L’émail dentaire se forme avant l’éruption des dents. Il fait la beauté des dents et du sourire, cependant il est soumis à de nombreuses attaques tout au long de la vie (carie, traumatisme, érosion alimentaire…). Il peut aussi être altéré dès sa formation dans le cadre de maladies génétiques ou Amélogèse Imparfaite (AI) qui peuvent être purement dentaires (formes isolées), ou syndromiques. Les anomalies de l’émail sont causées par une variété de facteurs allant des défauts génétiques aux agents environnementaux. Les mutations génétiques associées à certains types d’émail ont été localisées, et plusieurs agents environnementaux, incluant les maladies médicales pouvant endommager l’émail, ont été identifiés. Les buts principaux de la prise en charge des anomalies de développement de l’émail sont un diagnostic précoce et une amélioration de l’apparence et de la fonction en préservant la dentition et en prévenant les complications.
L’amélogenèse imparfaite (AI) appartient au groupe des anomalies de développement dentaire, aussi connu sous le nom de dysplasie héréditaire, qui affecte le génome de l’individu et concerne au moins un des stades de la formation de l’émail. L’AI est, en général, un désordre héréditaire avec un impact clinique sur les deux dentures, déciduale et permanente. Bien que l’amélogenèse imparfaite ne soit pas une pathologie dentaire commune, avec une prévalence allant de 1/2000 à 1/18000, ses aspects étiologiques et cliniques, sa classification, sa prise en charge et ses conséquences locales et générales sont largement abordés dans la littérature scientifique [1]. Les AI présentent une très grande variabilité d’expression clinique liée à leur origine polygénique.

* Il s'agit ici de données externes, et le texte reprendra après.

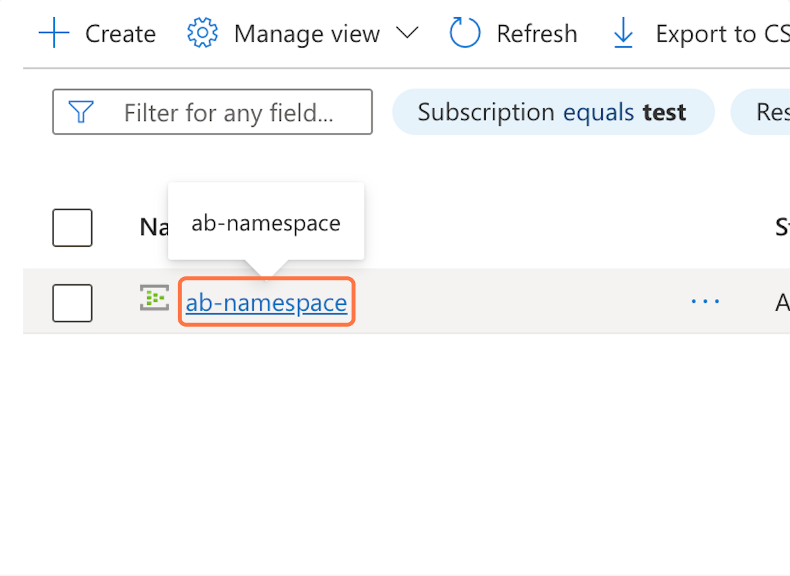Screen dimensions: 790x576
Task: Click the funnel icon in filter box
Action: coord(81,112)
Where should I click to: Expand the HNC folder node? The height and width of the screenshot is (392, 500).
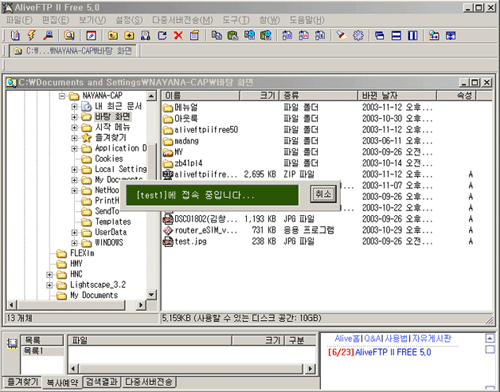(x=50, y=275)
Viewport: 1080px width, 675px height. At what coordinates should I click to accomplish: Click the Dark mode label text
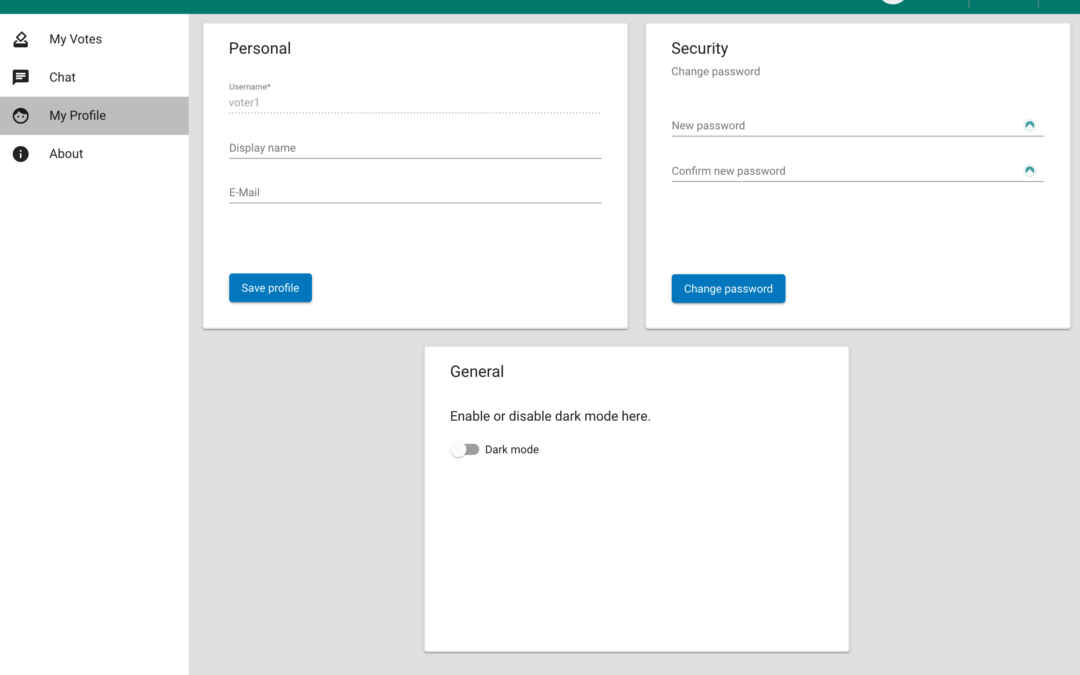(511, 450)
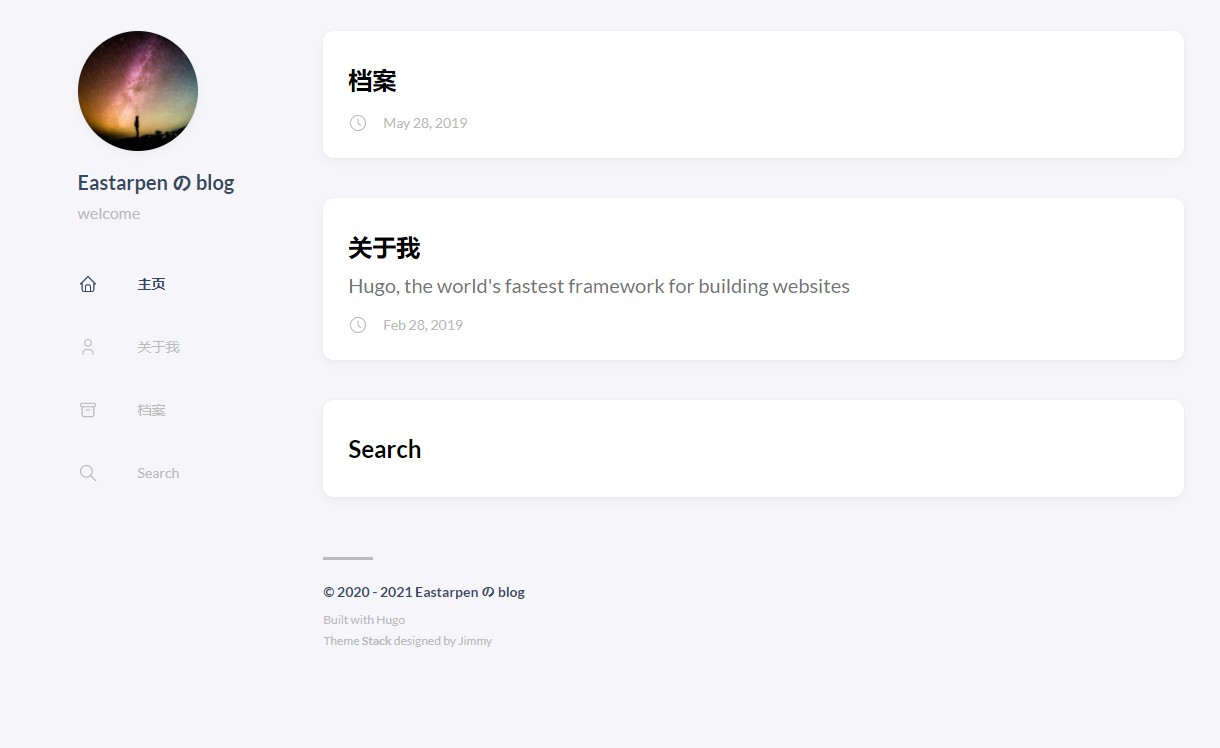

Le chirurgien-dentiste doit savoir diagnostiquer correctement l’AI et orienter les patients vers les structures hospitalières spécialisées pour une meilleure prise en charge. Il est donc important de bien connaitre cette pathologie dans ses étiologies, son mode d’expression et ses formes cliniques. Nous avons entrepris ce travail dans le but d’évaluer le niveau de connaissance chirurgiens-dentistes de la région de Dakar sur cette pathologie.
GENERALITES SUR L’AMELOGENESE IMPARFAITE
Amélogenèse
Définition
L’amélogenèse est la formation de l’émail: synthèse et sécrétion de la matrice, suivie de sa minéralisation puis de sa maturation. D’origine ectodermique par migration des cellules de la crête neurale, l’émail se forme uniquement pendant le stade de la couronne et plus précisément il apparait au stade de cloche après initiation et interaction ectomésenchymateuse.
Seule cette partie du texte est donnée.